It is very unlikely that you will go through your entire career without being fired at least once or twice. When this happens, you will run into the problem of answering questions about your termination when going on job interviews. But, don’t sweat it! Read on for some expert advice on how to explain you were fired, in a tactful way.
Provide a Brief Answer
One of the first things you need to do is stay brief in your answer. Some people see this negative question as a reason to provide the interviewer with a monologue that lasts five minutes. You need to prepare your answer ahead of time and practice it so you stay as brief as possible during the interview. Get right to the point with the answer so you do not begin talking negatively about your previous employer.
Be Honest in Your Answer
When you are asked about being fired, you need to be honest with the interviewer. You should not try to spin termination as being laid-off or that it was a mutual split. This will only make matters worse for you during the interview. Even though you should be honest with the interviewer, you do not need to provide him or her with every single detail of why you were fired either. This could only turn into an ugly situation for you as a candidate.

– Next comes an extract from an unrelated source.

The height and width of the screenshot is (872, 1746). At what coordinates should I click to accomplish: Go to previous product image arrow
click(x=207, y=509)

Refrain from Speaking Negatively About Your Former Employer
Another important tip here when explaining you were fired is to refrain from speaking negatively about your former employer. Interviewers will ask about being fired in order to find out why the termination occurred and how you react to your former employer. An interviewer will want to see how you handle the situation when talking about them. It will make the difference between being offered a position with the company and not receiving a second interview.

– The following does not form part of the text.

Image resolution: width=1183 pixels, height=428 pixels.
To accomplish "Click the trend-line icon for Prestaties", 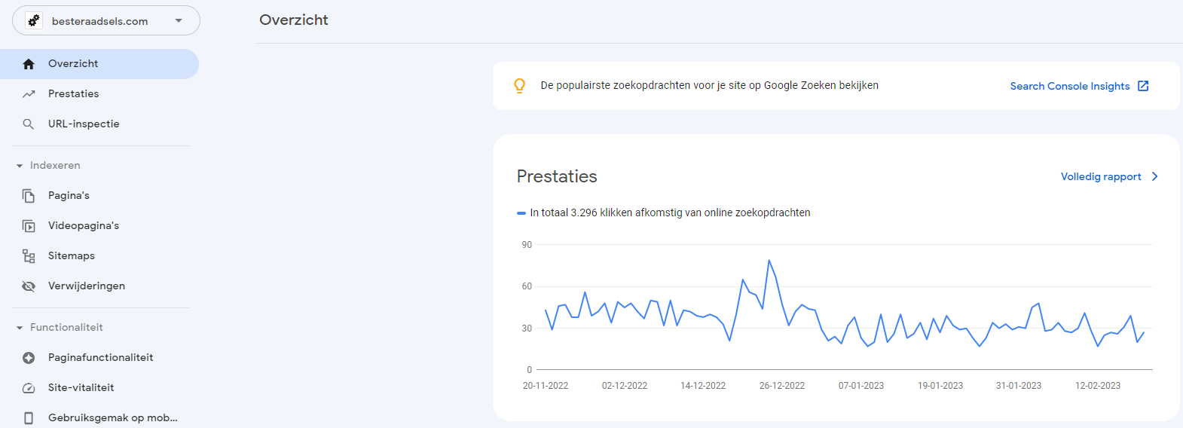I will pos(29,94).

When answering the question about being fired, you need to refrain from sounding bitter. Employers do not want to hire bitter employees, which is why you need to refrain from using language that makes you sound like a sore loser.
Do Not Blame Anyone
You were fired for a reason. This means that you cannot blame anyone else for losing your job but yourself. Since you should not talk poorly about your former employer, you also need to refrain from bad mouthing any former supervisors or co-workers at the same time.
Explain What You Have Learned
The next thing you can do when answering a question about being fired is to explain what you have learned from the situation. Part of your answer, which should still be brief, is to explain what you learned from being fired and how you can apply it to your next job.